[Start]
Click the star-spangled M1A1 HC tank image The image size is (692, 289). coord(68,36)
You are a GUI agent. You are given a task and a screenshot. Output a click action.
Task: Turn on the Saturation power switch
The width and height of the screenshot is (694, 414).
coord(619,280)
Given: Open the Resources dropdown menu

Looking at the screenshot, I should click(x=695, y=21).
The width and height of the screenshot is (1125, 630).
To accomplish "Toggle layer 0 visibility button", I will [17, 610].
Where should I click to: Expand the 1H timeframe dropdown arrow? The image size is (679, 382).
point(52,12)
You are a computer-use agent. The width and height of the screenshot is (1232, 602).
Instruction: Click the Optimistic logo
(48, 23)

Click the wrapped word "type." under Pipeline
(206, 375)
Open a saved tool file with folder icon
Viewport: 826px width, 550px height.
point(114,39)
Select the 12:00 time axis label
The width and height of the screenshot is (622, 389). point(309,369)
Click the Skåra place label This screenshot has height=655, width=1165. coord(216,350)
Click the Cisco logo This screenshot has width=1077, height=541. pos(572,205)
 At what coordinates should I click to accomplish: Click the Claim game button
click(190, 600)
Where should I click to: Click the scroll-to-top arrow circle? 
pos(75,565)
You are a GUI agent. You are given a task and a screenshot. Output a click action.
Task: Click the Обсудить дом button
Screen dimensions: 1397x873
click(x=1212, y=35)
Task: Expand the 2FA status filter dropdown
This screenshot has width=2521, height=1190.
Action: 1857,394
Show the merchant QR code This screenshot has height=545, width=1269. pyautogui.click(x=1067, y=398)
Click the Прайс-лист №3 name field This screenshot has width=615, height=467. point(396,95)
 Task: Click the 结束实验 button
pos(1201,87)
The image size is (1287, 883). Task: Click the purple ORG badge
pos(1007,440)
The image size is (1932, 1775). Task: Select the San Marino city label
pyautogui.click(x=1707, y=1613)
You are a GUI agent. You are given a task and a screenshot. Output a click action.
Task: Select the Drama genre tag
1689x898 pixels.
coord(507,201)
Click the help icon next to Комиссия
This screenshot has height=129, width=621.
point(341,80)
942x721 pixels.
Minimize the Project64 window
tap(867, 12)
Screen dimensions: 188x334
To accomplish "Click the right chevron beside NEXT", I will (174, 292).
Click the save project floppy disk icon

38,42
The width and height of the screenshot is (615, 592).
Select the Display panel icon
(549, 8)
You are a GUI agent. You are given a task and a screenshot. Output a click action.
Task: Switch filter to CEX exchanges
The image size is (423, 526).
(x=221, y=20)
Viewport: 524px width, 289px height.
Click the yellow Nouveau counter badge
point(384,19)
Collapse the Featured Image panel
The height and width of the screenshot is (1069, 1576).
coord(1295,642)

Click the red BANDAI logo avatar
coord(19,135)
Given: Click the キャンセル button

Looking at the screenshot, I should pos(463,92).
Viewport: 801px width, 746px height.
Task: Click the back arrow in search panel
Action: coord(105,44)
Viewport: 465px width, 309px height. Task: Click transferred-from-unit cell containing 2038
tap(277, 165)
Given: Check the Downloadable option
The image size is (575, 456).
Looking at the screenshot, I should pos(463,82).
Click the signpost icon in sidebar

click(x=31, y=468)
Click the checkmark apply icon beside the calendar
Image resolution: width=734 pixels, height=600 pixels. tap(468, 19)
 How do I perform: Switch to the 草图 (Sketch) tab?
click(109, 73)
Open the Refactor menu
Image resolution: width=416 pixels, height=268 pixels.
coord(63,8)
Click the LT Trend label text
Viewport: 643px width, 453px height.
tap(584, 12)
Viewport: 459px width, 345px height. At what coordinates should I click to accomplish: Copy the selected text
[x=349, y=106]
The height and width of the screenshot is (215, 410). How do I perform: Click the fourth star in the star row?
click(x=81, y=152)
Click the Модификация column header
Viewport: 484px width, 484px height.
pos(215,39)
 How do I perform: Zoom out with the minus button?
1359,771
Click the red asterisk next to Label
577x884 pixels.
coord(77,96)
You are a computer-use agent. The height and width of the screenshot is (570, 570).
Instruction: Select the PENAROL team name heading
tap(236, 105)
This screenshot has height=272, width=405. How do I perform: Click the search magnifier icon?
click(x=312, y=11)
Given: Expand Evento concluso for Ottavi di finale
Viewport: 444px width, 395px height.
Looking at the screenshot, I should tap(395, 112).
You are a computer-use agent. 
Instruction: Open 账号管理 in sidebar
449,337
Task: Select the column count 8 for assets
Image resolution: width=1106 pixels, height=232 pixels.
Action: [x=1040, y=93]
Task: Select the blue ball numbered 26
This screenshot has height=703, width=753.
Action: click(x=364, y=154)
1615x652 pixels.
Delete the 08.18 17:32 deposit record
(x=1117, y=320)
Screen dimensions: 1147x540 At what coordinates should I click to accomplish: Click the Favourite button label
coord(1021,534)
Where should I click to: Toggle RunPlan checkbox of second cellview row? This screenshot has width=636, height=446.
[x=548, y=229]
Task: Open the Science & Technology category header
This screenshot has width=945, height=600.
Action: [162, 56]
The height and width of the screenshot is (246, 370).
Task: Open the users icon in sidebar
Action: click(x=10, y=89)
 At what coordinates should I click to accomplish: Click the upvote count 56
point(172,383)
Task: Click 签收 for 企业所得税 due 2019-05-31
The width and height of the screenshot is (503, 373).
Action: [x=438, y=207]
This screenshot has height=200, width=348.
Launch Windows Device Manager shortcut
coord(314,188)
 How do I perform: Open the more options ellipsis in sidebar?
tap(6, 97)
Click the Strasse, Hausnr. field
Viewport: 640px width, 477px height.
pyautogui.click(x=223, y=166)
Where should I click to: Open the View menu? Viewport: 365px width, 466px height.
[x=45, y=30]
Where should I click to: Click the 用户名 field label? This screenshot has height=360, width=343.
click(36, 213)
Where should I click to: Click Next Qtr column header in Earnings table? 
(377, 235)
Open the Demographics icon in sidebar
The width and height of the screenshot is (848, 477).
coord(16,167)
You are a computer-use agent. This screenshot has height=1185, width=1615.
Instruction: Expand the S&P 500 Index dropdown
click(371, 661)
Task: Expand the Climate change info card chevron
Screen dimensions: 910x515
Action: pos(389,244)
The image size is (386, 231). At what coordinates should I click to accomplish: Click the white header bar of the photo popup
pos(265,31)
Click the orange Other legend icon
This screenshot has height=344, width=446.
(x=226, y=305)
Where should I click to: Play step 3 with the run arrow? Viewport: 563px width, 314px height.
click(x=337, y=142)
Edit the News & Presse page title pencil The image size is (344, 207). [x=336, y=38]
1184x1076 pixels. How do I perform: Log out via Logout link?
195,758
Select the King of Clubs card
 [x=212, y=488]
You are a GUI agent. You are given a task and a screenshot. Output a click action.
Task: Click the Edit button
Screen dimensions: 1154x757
[End]
■ Objective ■
Format the data above as a JSON list of strings, one string per line and blank lines omitted. Cover only the lines between the line holding "Select the 12:00 time axis label" and the line holding "pos(1201,87)", inclusive.

■ Exercise answer ■
[
  "Select the 12:00 time axis label",
  "The width and height of the screenshot is (622, 389). point(309,369)",
  "Click the Skåra place label This screenshot has height=655, width=1165. coord(216,350)",
  "Click the Cisco logo This screenshot has width=1077, height=541. pos(572,205)",
  " At what coordinates should I click to accomplish: Click the Claim game button",
  "click(190, 600)",
  "Where should I click to: Click the scroll-to-top arrow circle? ",
  "pos(75,565)",
  "You are a GUI agent. You are given a task and a screenshot. Output a click action.",
  "Task: Click the Обсудить дом button",
  "Screen dimensions: 1397x873",
  "click(x=1212, y=35)",
  "Task: Expand the 2FA status filter dropdown",
  "This screenshot has width=2521, height=1190.",
  "Action: 1857,394",
  "Show the merchant QR code This screenshot has height=545, width=1269. pyautogui.click(x=1067, y=398)",
  "Click the Прайс-лист №3 name field This screenshot has width=615, height=467. point(396,95)",
  " Task: Click the 结束实验 button",
  "pos(1201,87)"
]